#### [What you need to do]
Continue the piece on choosing between review sites and review management from the point where it stops.

** Opening Text passage block **

Are you in (online) retail - or professional services?
If you're in high-volume retail one of the 'off-the-peg' solutions is a good starting point. You will get reviews and you will be given a feed and a link to embed into your own website. You will get negative reviews - often relating to your delivery service or your website/payment method, not the product - but having this kind of reviews channel is better than no channel at all.
If you are in high-value professional services you will do well to consider review management. Being a professional service itself, it will be tailored to suit your own needs and band identity and will be much more effective in addressing the issues raised by your customers/clients/patients/guests that won't benefit anyone by being given a public airing on the web.
It may cost more than an off-the-peg solution (probably - but not always), but you will have to make a decision about the value it will add, just the same as any professional service you employ. It should pay for itself by...
- aiding customer retention
- driving new business
- improving your image online
- being infinitely flexible - from the point-of-view of both design and function
- being future-proof - infinitely adaptable whatever direction Google and the web take
Do you provide a product or service that is universally known and understood?
If you are a world-renowned fast-food franchise or you provide a simple service such as motor MOTs you may fare well with a review site. If you are a restaurant, hotel or motor sales and service centre the decision will be less clear cut. If you provide high value services - legal, financial, estate agency - where misunderstandings can easily arise through lack of customer knowledge, leading to inaccurate and misleading reviews being published - you should almost certainly choose review management.
Do negative reviews hurt - or might they even add value?
One of the most common urban myths surrounding reviews says "You need the odd negative to lend credibility." We would ask you to stop and think about this for a second. Here are two examples:
- "The shoes did not fit"
- "Their service was unprofessional"
Because review management will allow you to engage with the person commenting pre-publication.
How do you want to display reviews on your website?
Do you want them to conform with your own brand image - or are you happy to embed an external review site's design into your site? There is no hard and fast answer here - except your own preference.
Own you own reviews or lease them back from a review site?
A review manager will advise you how best to collect and display reviews from your customers - wherever you want, whenever you want. The reviews themselves will remain your property, to use as you wish, even if you change review managers.
With most review sites the reviews become the intellectual property of the review site itself. They then either...
- allow you to use and display those reviews under certain conditions and circumstances or...

** Closing Text passage block **
** Opening Extracted data block **

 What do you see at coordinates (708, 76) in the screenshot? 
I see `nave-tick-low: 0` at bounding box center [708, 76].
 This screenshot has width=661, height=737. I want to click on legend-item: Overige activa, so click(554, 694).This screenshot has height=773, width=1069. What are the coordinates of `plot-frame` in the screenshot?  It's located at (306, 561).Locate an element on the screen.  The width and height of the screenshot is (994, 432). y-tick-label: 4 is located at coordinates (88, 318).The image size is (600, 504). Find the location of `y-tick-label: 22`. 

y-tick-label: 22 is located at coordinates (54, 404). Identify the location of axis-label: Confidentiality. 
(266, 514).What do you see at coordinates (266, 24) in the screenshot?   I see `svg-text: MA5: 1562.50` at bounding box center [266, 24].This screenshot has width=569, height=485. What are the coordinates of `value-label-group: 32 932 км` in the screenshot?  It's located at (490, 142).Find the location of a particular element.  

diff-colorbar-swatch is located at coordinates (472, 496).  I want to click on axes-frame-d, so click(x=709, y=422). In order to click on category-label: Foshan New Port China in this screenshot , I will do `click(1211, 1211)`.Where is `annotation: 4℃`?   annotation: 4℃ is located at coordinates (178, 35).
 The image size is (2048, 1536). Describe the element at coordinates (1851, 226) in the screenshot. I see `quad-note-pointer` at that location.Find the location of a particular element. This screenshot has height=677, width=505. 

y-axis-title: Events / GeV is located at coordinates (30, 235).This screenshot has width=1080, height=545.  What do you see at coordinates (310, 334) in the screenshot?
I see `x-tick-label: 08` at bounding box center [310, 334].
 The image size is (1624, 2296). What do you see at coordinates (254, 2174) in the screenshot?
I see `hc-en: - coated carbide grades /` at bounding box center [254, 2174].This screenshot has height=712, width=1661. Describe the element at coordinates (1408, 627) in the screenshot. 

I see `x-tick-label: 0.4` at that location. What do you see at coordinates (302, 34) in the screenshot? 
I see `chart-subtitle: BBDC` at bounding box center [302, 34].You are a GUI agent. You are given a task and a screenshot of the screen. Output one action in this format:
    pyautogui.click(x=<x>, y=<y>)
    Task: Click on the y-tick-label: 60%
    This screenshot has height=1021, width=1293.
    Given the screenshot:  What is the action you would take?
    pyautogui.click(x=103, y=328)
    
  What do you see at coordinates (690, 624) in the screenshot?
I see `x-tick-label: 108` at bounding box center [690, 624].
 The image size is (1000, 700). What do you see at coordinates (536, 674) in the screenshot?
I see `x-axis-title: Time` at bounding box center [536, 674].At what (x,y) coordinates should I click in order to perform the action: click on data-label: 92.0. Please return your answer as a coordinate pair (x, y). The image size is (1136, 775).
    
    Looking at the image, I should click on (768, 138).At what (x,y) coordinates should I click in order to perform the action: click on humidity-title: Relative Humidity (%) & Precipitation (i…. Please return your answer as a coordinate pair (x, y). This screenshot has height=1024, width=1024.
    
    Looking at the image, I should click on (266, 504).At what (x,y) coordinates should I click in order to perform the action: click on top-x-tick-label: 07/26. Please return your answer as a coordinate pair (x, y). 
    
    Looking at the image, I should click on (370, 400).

** Closing Extracted data block **

#### [Response to the exercise]
- charge you for certain enhancements - commonly up-rated listings and displays
Linking away
More important than people often think, providing your customers with a helpful link to an external review site has its disadvantages: foremost among these is the return rate. Reliable estimates put this at less than 15%. That's five out of six potential customers who won't return to your site once they've followed en external link. Small businesses commonly think that lots of helpful links will enhance their visitor experience and their SEO at the same time - so the B&B embeds a link to the local tourist board who helpfully provide links to their competitors. The same happens with sites like TripAdvisor (who make their 'Certificate of Excellence' conditional upon a back-link).
If customer retention on your website is an important consideration, then you should be seriously considering review management.
Do people visit the review site in question unprompted by you?
If the answer, as it is in the majority of cases, is "No, they rely on us to direct traffic to them" (notable exceptions are the likes of Facebook, Yelp and TripAdvisor) then you should think twice before you effectively add value to those sites and pay them into the bargain.
What if you consult a review manager and a review site is best advice?
They should advise you accordingly. Review management differentiates itself from review sites in that it provides advice, it does not sell a product. Some review management services may have products to help their clients manage review - in the way that HelpHound has Dialogue (the software that enables our clients to collect and display verified reviews) - but at their core they are purveyors of professional advice.
What if you are already contracted to a review site and you need review management?
Using one does not preclude using the other. We have often advised clients to use review sites in the past; and we have clients that currently use review sites. Part of a review managers' professional role is to stay abreast of all the review solutions and advise their clients accordingly. You will see constant references to specific review sites on this blog - and they appear in the tag cloud in the column to the right of this article.
Parallels
Think of a review site as...
- accounting software
- your own accountant (who may provide or recommend software)
In summary
A ten minute - free - chat with a review management professional is always time well spent. It will be all it takes to set you on the right road - the road that suits your business best.